I made it through grade school and middle school and two years of high school with satisfactory marks. Passable but not outstanding. Then I switched to an alternative school that endorsed students to work and learn through discussion. Elaine the English teacher even taught a nature writing class that encouraged students to become inspired with the beauty in simple things like trees or pavement. Desks were arranged in circles rather than rows. Students were sometimes allowed to mark their own work based on an honour system and my oh my, it was wonderful and I certainly wasn't feeling stupid any more. I was giving myself good marks and soaring through school and, for once in my life, I was a good student and I had confidence and I wasn't stupid.

That's until university.

In university they don't let you mark your own work. You're surrounded by people who seem much smarter than you and were accepted on the same B+ level average as you were but talk well beyond their years and you sound so juvenile and less-developed and you realize you have no direction in your life. And man, do you ever feel stupid? It's back to that third grade addition and those uncontrollable, unwanted tears.
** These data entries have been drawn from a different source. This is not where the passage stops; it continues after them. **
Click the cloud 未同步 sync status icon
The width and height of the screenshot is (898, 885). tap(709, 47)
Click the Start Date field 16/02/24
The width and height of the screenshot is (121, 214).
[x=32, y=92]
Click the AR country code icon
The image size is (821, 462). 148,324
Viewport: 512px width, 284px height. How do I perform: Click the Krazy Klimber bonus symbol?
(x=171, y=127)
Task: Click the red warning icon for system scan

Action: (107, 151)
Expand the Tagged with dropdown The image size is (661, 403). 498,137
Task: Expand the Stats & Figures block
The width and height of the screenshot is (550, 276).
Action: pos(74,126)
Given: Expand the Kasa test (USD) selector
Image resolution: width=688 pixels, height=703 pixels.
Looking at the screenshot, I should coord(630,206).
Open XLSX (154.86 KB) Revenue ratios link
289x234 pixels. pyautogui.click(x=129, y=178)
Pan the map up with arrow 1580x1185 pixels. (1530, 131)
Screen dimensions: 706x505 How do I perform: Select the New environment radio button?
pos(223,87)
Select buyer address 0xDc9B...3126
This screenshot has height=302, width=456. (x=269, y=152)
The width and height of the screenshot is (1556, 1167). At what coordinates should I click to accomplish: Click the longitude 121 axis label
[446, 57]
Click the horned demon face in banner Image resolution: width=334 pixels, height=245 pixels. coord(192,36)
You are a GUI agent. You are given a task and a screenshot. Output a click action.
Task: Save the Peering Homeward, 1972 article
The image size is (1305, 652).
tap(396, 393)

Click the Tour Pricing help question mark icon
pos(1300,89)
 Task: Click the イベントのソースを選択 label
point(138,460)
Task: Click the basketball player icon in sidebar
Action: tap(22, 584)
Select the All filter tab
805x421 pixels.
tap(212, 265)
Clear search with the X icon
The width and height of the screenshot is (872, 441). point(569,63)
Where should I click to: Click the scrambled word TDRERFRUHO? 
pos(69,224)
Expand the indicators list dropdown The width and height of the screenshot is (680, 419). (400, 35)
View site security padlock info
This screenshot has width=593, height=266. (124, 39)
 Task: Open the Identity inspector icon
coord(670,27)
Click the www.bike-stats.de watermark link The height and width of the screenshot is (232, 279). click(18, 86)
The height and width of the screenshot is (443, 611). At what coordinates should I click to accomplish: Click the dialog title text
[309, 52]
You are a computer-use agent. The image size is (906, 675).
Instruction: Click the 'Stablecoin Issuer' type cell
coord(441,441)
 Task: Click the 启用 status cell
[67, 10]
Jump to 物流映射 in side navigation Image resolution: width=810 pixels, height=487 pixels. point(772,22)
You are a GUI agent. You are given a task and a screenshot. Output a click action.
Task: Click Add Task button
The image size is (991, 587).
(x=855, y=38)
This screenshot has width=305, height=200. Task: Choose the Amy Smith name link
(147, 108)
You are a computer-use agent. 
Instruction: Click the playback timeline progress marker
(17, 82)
But why dwell on this feeling? This stupid, stupid feeling. It's common for dyslectics to read "stop" instead of "stupid" (I wouldn't call that a coincidence). Why should feeling stupid stop you? It certainly hasn't stopped me.

Being a writing major, I've chosen a field of study where stupidity can be mistaken for creativity. Writing gives you the freedom to do that. So if I'm writing something that some would consider stupid…say a piece of fiction or a stage play—I can say that I'm trying something new, something fresh. You can't do that with English or politics (though some, I'm sure, would choose to argue otherwise).

And on top of everything else, when I'm feeling stupid sometimes, my mom tells me I'm special. And my mom doesn't lie.

So though I might get that overwhelming feeling of stupidity, it doesn't necessarily mean that I'm a stupid person. (Though after reading this, you may very well choose to think otherwise) It's a facet of my life that I've learnt embrace. The scarecrow in the wizard of Oz was able to make it through the entire film without a brain and was still completely comprehensible. Eloquent even. I figure I've made it this far in my life, feeling stupid isn't going to get in the way now. Scarecrow did get a brain in the end.
That's got to mean something.
I have a brain.
Oh rapture.
Oh joy.


Elianna Lev sounds smart, you have to admit.